We then took the empty front bay, and turned it into a perfect storage area for all our outside furniture.
More Info: Lithium Ion Batteries for RVs
Project 4: The Annoying Anode
Even us seasoned RV’ers occasionally overlook seasonal maintenance, and it had dawned on us that we had gone two years since installing a new anode into our water heater.
It took an oversized breaking bar to get the corroded old one loose, and it was indeed LONG overdue for a change.
But we got this chore tackled too.
REMINDER: If you have a steel water heater (Suburban, etc) in your RV – change the anode EVERY year!
Project 5: Waking Up Horny
Late Sunday Tim was showing off the air horn on his Winnie, and not to be outdone I hit the bus air horn.
It roared to life, but…. It didn’t stop! The horn was stuck, roaring away until I pulled an air system release valve and drained all the air away. Yikes! I saturated the stuck horn valve in chain lube, and hoped that it would unstick by morning.
7AM Monday morning we had to be ready for the main work crew to check over a few final air system leaks, and then to get out of the bay and off the lift so the regularly scheduled work could continue.
When directed – I fired up the bus, and as air pressure built…. The rising sound of the horn gave everyone a very exciting wakeup call, echoing through the entire shop! The horn was still stuck – whoops!
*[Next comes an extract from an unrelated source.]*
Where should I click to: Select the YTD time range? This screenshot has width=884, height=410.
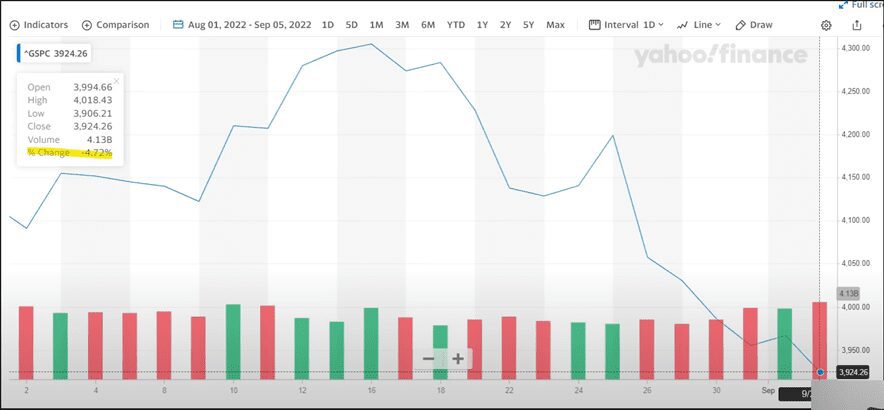(455, 24)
Some saturating with PB Blaster into the valve eventually got it unstuck and back to smooth operation, and we were soon done in the shop and relocated back to the campground.
Thank you Master Tech RV – it was an absolute pleasure being here, and getting so much done. You rock our world, and we look forward to returning!
And after having spent some time getting to know the owner, the crew, and many of Master Tech’s customers – we can highly endorse this shop for any of your RVing repair, renovation, or advancement needs.